Больше не твои. После развода - страница 36



«Медико-генетический центр Борковского» сразу заслужил большой авторитет и доверие, поэтому к Рафаэлю приезжают из разных точек мира.

Приехал и я, чтобы показать ему свою дочь. После осмотра и изучения документов прошлых лет Рафаэль попросил Айлин с дочерью подождать снаружи. У него был ко мне разговор.

— Говорит, что показывала ее многим специалистам. Генетикам — тоже, — отвечаю ему.

— Сразу я сказать ничего не могу, но заключений, которые она привезла с собой, слишком мало. Я бы сказал: недостаточно.

— К чему ты ведешь, Раф?

Рафаэль разводит руками и поправляет свой белоснежный халат. После армии мы поддерживали общение, чуть позже наши пути разошлись, а встретились снова только несколько лет назад, когда его знакомое имя стало разлетаться по стране. Мы увиделись, вспомнили прошлое, тогда я упомянул про первую беременность Айлин, спросил о вероятности врачебной ошибки и пожалел, что тогда с Борковским не было связи. Я бы привез к нему Айлин, мы бы прошли обследования.

И ничего бы не изменилось.

В диагнозе первого плода я был уверен.

— Рамис, я веду к тому, что проблема выявления генетического заболевания состоит в том, что в этом процессе должны быть задействованы оба родителя. Это важно. Почему Айлин не пригласила тебя для обследования? Ты говоришь, что она намеренно скрывала от тебя дочь?

— Четыре года.

— Вот и ответ, Рам, — припечатывает Рафаэль. — Я могу предположить, что она пренебрегла здоровьем дочери, лишь бы не обращаться к тебе, но я не хочу в это верить.

— Думаешь, могла? — спрашиваю звенящим тоном.

— Это твоя женщина, тебе виднее. Но давай не будем делать преждевременных выводов, сегодня мы получили от вас троих материалы для исследования и собрали анамнез, теперь нам нужно время. Я лично буду заниматься вопросом здоровья твоей дочери.

— Спасибо, Рафаэль.

Я стискиваю челюсти, уверенный в том, что Айлин могла сделать из гордости все, что угодно. Ярость закипала по венам.
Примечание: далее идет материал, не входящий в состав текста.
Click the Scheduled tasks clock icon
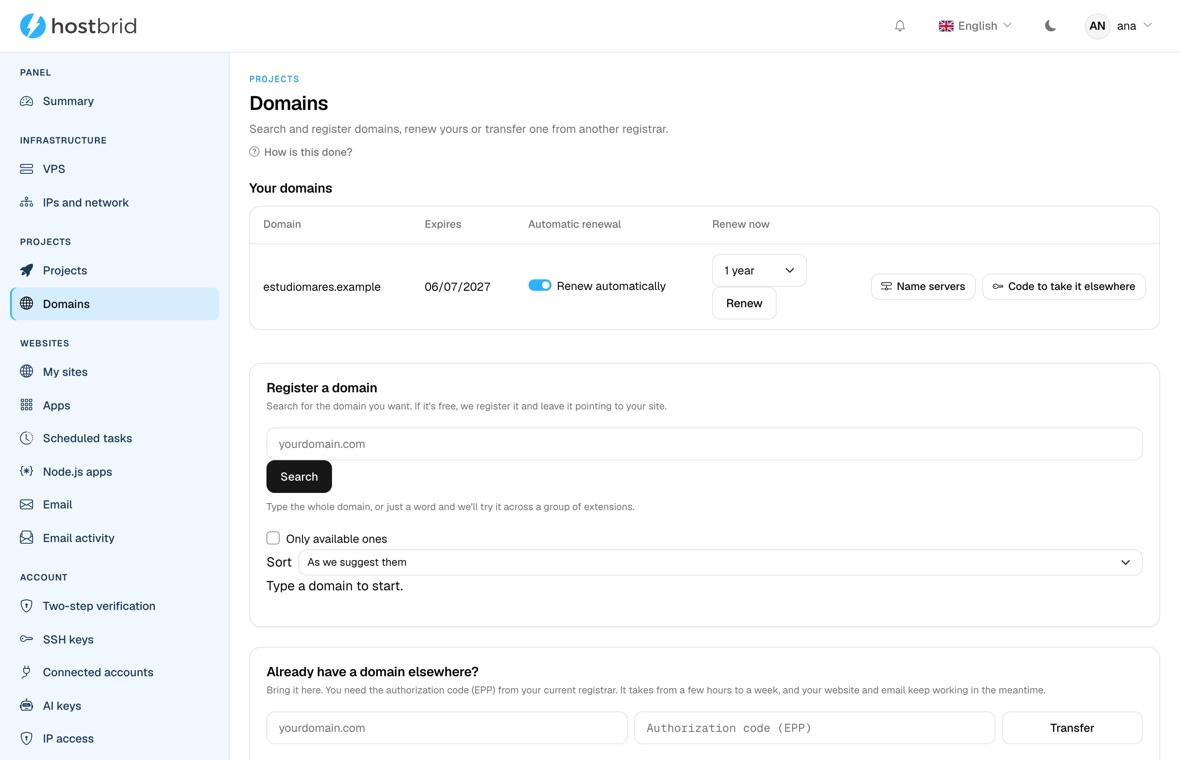 (26, 438)
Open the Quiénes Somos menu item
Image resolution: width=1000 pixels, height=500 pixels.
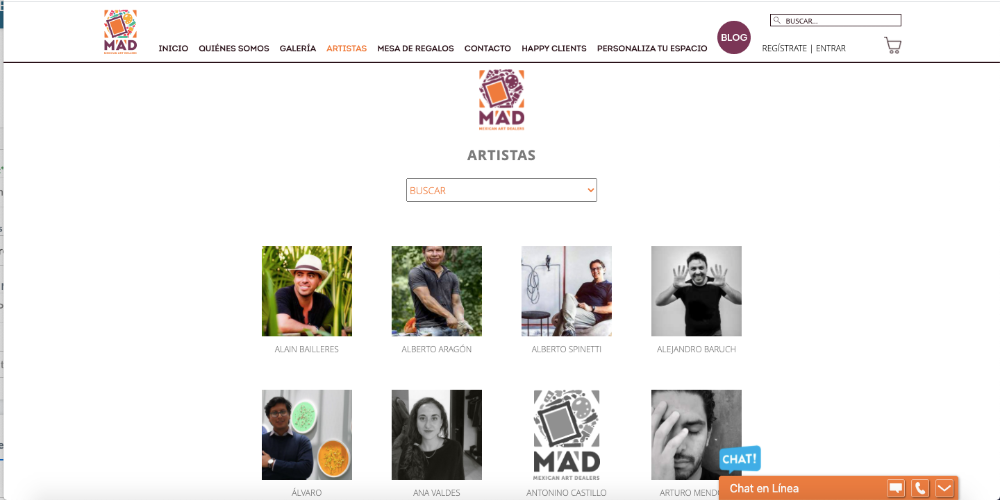(234, 48)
Дверь кабинета я открываю чуть ли не с ноги. Сдерживаю себя только из уважения к другу, чтобы не снести его центр к чертям, и еще ради дочери. Она сидела рядом с Айлин и напевала ей какую-то мелодию.

Почувствовав приближение, Айлин поднимает глаза и замирает.

Чувствуешь, Айлин? Чувствуешь мое негодование?!

Неужели ты не смогла пересилить свою гордость и обратиться ко мне за помощью хоть раз за все эти четыре года?! Неужели страх ко мне оказался сильнее страданий дочери?!

— Что сказал врач? — спрашивает она, резко поднимаясь с места. — Почему ты запретил заходить с тобой? Там что-то серьезное?

Чуть нервно пригладив брюки, Айлин вопросительно смотрит на меня. Увидев ее невинное выражение лица, я резко хочу остаться с ней наедине и узнать, как все было на самом деле, действительно ли она наплевала на заключения врачей, лишь бы не обращаться ко мне за помощью, но в наш диалог встраивается Селин:

— А когда уже будет море? И будет ли оно вообще? — детским голосом, но по-взрослому интересуется Селин.

Это сбивает с меня всю ярость.

Я забыл. Забыл, что обещал показать своей дочери море.

Своей дочери.

Называть Селин своей дочерью было упоительно. Я еще не делаю это на автомате, еще не свыкся, каждый раз перекатываю это слово на своем языке и каждый раз — удивляюсь.

Не привык. Но очень хочу привыкнуть.

— Все, едем к морю, — заявляю, бросая холодный взгляд на Айлин.

— А что сказал врач? — тихо бормочет Айлин. — Ты выглядишь злым.